Held: The appeal was allowed.

(1) Section 234 of the 1986 Act created a summary procedure whereby the office holder in his own name might seek the transfer of company property to him. Section 234(2) gave the court power to direct the transfer to the office holder of any property, books or records to which the company “appears to be entitled”. Although the entitlement to such an order would depend upon the company’s apparent rights to the property in question and the judge would have to resolve any dispute about entitlement raised in the proceedings, the purpose of the power was to enable the office holder to carry out his statutory functions by placing the apparent property of the company under his control. Section 234 was not intended to cover the prosecution of a claim for specific performance or for damages in lieu: Smith (Administrator of Cosslett (Contractors) Ltd) v Bridgend County Borough Council [2001] UKHL 58 followed.

(2) The relationship between the parties was contractual. The rights which the respondents relied on as the basis of their claim were derived from the 1999 and the 2003 agreements and their enforceability. C obtained loans to fund its purchase of the properties on the basis that it was about to enter into a contractual obligation to pay £1.3m for the properties in return for the obligation on the part of N to transfer the legal estate. The financing of the purchase price and the consequent treatment of the properties as assets of C gave it the means of acquiring the legal estate in the properties which it had bargained for and remained enforceable up to and including the hearing of the application.
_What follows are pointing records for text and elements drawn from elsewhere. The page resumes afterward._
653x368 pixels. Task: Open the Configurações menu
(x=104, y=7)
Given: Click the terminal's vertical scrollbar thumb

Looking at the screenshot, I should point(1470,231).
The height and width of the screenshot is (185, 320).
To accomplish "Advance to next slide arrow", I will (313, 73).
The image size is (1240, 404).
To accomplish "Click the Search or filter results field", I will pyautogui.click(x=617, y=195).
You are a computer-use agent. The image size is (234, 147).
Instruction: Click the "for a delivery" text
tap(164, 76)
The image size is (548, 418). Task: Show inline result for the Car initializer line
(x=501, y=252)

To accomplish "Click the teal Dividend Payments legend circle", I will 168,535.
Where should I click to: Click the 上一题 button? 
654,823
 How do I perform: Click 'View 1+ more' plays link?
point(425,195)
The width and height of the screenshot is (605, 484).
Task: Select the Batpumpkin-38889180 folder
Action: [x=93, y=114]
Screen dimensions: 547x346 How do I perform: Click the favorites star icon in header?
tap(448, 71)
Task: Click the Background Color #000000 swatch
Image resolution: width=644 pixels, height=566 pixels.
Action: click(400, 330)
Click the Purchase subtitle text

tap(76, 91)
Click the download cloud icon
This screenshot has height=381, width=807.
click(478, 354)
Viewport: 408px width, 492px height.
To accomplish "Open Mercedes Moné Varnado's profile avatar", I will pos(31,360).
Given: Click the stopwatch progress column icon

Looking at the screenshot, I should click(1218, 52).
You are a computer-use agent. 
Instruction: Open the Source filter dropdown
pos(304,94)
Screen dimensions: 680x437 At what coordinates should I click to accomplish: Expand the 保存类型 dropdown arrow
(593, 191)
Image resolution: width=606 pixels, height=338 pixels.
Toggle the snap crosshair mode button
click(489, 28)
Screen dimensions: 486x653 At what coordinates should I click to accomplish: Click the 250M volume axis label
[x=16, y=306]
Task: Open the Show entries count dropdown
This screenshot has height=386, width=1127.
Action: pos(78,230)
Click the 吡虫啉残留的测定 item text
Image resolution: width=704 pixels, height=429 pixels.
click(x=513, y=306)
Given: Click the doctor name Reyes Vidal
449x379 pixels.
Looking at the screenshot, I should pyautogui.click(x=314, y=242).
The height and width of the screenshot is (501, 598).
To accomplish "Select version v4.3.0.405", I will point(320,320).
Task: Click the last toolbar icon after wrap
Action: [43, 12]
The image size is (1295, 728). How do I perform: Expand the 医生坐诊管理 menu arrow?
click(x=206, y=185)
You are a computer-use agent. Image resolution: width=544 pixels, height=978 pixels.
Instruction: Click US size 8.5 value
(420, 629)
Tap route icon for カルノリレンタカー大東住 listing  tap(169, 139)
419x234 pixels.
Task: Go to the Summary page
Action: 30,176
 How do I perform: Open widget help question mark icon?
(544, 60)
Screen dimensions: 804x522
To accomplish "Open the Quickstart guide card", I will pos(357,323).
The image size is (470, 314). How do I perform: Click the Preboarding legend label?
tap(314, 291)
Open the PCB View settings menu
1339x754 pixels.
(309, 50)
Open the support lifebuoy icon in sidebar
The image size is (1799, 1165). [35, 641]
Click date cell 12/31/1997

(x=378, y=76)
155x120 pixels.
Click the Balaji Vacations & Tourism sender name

C never relied upon the prospect of being assigned the benefit of the 1999 agreement; nor was that the common intention of the parties. The property transactions between them took the form of a sale followed by a sub-sale and the rights under both remained legally enforceable. There was no basis for the intervention of equity in that legal relationship by way of a constructive trust.

(3) In the case of an unconditional contract for the sale of real property, the vendor was treated as a trustee of the property for the purchaser pending completion. The relationship existed as an incident of the contractual relationship and was no more than a consequence of the principle that equity treated as done that which ought to be done. Whatever might be the precise nature of the beneficial interest enjoyed by a purchaser under the contract of sale, prior to completion of the contract, the purchaser had no equity in the property which he could transfer to a sub-purchaser so as to be binding against the vendor. The 2003 agreement did not, by operation of law, transfer to C a beneficial interest in the properties which was enforceable directly against the appellant: Berkley v Poulett [1977] 1 EGLR 86 followed.

(4) Even if C had obtained a beneficial interest, the question remained whether any right which C could enforce to obtain a transfer of the legal estate was conditional on compliance with the contractual requirement for the service of a notice to complete. C could only obtain a transfer of the legal estate by serving a contractual notice on N requiring it to take steps under the 1999 agreement against the appellant in order to make title; but that was never done.

(5) As a general rule, until a court order was entered by being sealed in the Registry, the judge was free to reopen and reconsider the matters at issue. In the present case, the judge had not been asked to take into account the post-judgment assignment and notice under the 1999 agreement although he was made aware of them when considering permission to appeal. The general practice of the Court of Appeal was not to allow an appellant to raise for the first time on appeal a point which could have been taken in the court below. The remedy for the respondents was to commence new proceedings based on the recent assignment and notice, to which the appellant could raise any defence available to him: Jones v MBNA International Bank [2000] EWCA Civ 514 followed.

Richard Lander (instructed by Chandler Harris LLP, of Manchester) appeared for the appellant; Mark Cawson QC (instructed by Drydensfairfax, of Leeds) appeared for the respondents.